X woont vanaf 1994 in het Verenigd Koninkrijk (VK) en richt zich – met diverse inmiddels gefailleerde vennootschappen – op de verkoop van luxe buitenlandse vakantiewoningen. Volgens een FIOD-rapport dat 9188 pagina’s beslaat, woont X feitelijk in Nederland. In geschil is de IB-navordering over 2007, waarbij zijn box 1 inkomen is vastgesteld op € 587.121, het box 2 inkomen op € 64.542.889 en het box 3 inkomen op € 833.000, alsmede de heffingsrente van € 6.302.370. Volgens X is hij naar Engels recht failliet verklaard en is in 2013 ‘discharge from bankruptcy’ verleend. De aanslag had dus op naam van de trustee van het faillissement moeten worden gesteld.

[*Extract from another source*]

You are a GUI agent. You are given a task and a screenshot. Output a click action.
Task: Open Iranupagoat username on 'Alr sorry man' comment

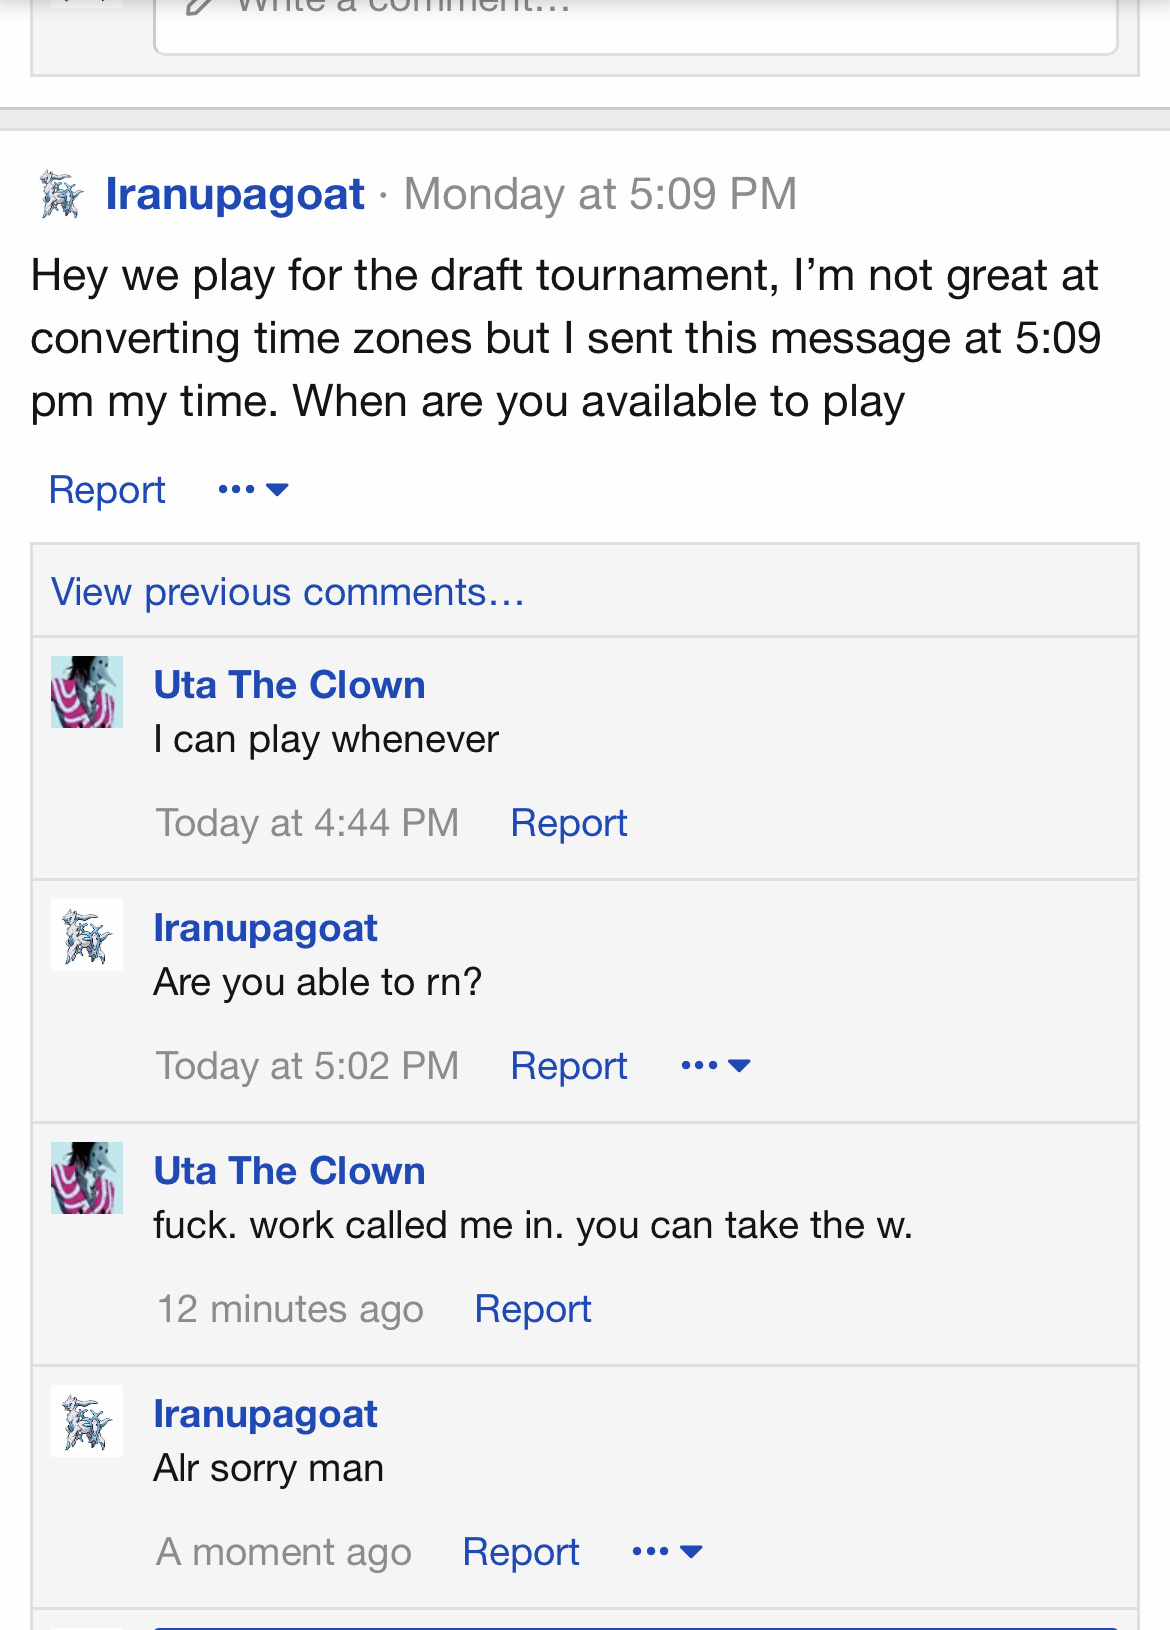coord(265,1414)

Rechtbank Gelderland oordeelt dat de ‘discharge’ enkel ziet op de invorderingssfeer en niet op de verplichtingen van X in de heffingssfeer (vgl. Hof Arnhem-Leeuwarden 31 maart 2015, 13/00765, V-N Vandaag 2015/791). Met verklaringen van derden maakt de inspecteur voldoende aannemelijk dat X het middelpunt van zijn levensbelangen in Nederland heeft. Bovendien heeft hij in een Britse fiscale zaak zelf verklaard niet in het VK te wonen. Met de uitkomsten van het FIOD-onderzoek beschikt de inspecteur over een nieuw feit en er is niet de vereiste aangifte gedaan, zodat de bewijslast wordt omgekeerd. De inkomenscorrecties zijn in alle opzichten redelijk. Het beroep van X is ongegrond. Wegens het overschrijden van de redelijke termijn wordt wel een immateriële schadevergoeding van € 1000 toegekend.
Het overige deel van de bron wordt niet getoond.